How to cite this URL:
Nattala P, Meena K S, Murthy P, Rao GN, Rajani P, Doraiswamy P. Screening and health education services by accredited social health activists regarding impact of psychoactive substance use and self-medication during pregnancy and lactation, at Government Health Centres in Bangalore, India. Indian J Community Med [serial online] 2021 [cited 2021 Dec 3];46:566-7. Available from: https://www.ijcm.org.in/text.asp?2021/46/3/566/328196




Sir,

A key strategy of the National Health Mission has been the recruitment of Accredited Social Health Activists (ASHAs) to augment grassroot level community mobilization. In southern Bangalore, across 42 Health Centers, ASHAs work closely with families in the slums and surrounding areas. Much of the activity of the ASHAs have traditionally been maternal and child health care. Keeping this in mind, we sought to explore the ASHAs' role in ensuring that the mother and baby are protected from teratogens-psychoactive substance use in particular, as most of these families have at least one member who is a substance user, and families consuming substances together (such as alcohol or tobacco), is common. Furthermore, notions that alcohol use facilitates easy labor, promotes uterine involution, increases milk production following delivery, commonly exist.

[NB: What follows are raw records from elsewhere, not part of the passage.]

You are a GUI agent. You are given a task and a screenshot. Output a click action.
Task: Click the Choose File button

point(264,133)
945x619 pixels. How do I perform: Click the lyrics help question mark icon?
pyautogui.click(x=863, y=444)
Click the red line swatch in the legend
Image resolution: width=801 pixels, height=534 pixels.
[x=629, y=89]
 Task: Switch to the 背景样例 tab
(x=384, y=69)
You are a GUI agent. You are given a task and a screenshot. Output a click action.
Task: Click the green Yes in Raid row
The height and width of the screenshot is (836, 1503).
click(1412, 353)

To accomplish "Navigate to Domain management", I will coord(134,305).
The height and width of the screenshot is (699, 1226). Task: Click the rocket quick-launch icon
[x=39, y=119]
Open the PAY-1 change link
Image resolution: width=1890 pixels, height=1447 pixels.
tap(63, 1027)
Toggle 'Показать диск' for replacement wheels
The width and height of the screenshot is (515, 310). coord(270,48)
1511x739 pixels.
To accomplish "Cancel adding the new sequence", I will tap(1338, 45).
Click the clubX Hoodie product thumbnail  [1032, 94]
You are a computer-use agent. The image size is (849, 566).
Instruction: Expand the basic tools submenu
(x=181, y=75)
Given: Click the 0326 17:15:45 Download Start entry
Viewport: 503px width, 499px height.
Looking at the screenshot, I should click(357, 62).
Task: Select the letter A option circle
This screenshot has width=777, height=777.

Prior literature has documented the harmful impact of maternal use of alcohol and tobacco, and pharmaceutical drug use during pregnancy, from developing countries, including India.[1],[2],[3] Literature also highlights the hazards to the baby when the mother uses drugs during lactation, and that although information regarding the adverse impact from drug use during pregnancy is available, women may not be aware of the effects during lactation.[4]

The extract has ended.